|Institution:||University of Gothenburg / Göteborgs Universitet|
|Keywords:||cults of saints; native saints; hagiography; liturgy; parchment fragments; conversion; Christianization; loca sanctorum; Middle Ages; Scandinavia; Micro-Christendom; unilocal; multilocal|
|Full text PDF:||http://hdl.handle.net/2077/37695|
Holy people have been venerated in various forms by all religions and ideologies throughout history. Christianity is no exception with the development of the cults of saints beginning shortly after its formation. By the time Christianity reached Scandinavia, saints’ cults had been fully integrated into the Roman administrative structure. The new religion brought with it institutions, as well as religious practices. This thesis examines the cults of native saints that arose in Scandinavia during the Christianization of the region. It compares the Ecclesiastical Province of Lund, established in 1103, and the Ecclesiastical Province of Uppsala, established in 1164. The focus on these two provinces is partly based on their, at times, unequal relationship. The study aims to explain the underlying reasons for the establishment of new cults of saints in connection with the development of an ecclesiastical organization. The primary source material is comprised of liturgical manuscripts and fragments, iconography and diploma. Due to the relative lack of early medieval sources from Scandinavia, the surviving parchment fragments provide an especially valuable resource for research into Scandinavian medieval society.
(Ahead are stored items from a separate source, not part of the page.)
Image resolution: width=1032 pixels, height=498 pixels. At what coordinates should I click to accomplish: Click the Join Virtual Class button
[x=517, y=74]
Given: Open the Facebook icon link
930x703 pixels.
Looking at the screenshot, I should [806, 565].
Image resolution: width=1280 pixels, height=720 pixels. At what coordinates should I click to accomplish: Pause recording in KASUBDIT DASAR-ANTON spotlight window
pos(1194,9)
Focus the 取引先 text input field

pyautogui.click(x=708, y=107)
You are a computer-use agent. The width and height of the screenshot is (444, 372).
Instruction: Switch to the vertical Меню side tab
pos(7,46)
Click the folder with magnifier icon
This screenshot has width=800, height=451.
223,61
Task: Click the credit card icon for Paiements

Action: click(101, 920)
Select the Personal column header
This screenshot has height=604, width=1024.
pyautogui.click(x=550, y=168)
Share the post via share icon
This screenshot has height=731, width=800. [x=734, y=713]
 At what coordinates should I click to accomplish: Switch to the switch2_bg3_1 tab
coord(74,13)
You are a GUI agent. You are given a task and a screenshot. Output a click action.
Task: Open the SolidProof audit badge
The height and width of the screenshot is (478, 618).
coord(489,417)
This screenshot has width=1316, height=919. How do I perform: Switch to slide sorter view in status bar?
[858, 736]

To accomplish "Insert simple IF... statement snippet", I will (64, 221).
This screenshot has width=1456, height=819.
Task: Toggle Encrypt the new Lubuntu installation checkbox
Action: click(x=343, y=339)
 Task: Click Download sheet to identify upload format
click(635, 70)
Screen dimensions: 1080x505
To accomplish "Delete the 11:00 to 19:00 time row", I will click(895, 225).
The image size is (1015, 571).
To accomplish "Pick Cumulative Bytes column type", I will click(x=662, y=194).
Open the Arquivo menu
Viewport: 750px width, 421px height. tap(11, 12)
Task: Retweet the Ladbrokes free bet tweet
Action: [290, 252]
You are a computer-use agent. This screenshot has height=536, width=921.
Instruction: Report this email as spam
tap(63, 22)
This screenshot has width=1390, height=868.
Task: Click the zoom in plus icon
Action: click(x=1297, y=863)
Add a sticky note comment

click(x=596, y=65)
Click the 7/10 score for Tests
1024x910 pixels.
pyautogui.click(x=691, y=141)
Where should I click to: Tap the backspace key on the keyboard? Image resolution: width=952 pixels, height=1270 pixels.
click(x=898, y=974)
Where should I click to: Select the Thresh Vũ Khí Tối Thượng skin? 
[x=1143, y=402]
They can reveal the importance of cults of saints for those who promoted them. The first part of this study presents the native saints whose cults are believed to have been established before the year 1300 and places them in categories developed in previous research. The analysis of the geographical spread of cults of native saints in the Lund and Uppsala provinces reveals that the type of saint has no bearing on the spread of the cult. The second part examines and compares the rise of cults of native saints and their place in the early liturgy in each bishopric in the two provinces. The study concludes that the right conditions and permanent central ecclesiastical institutions were required before new cults could be created, especially on an official level with a feast day and liturgy. Although all cults played a key role in conveying ideology and creating a permanent holy landscape on the Christian periphery, their later use in the legitimization of ecclesiastical and secular institutions differed in the two provinces.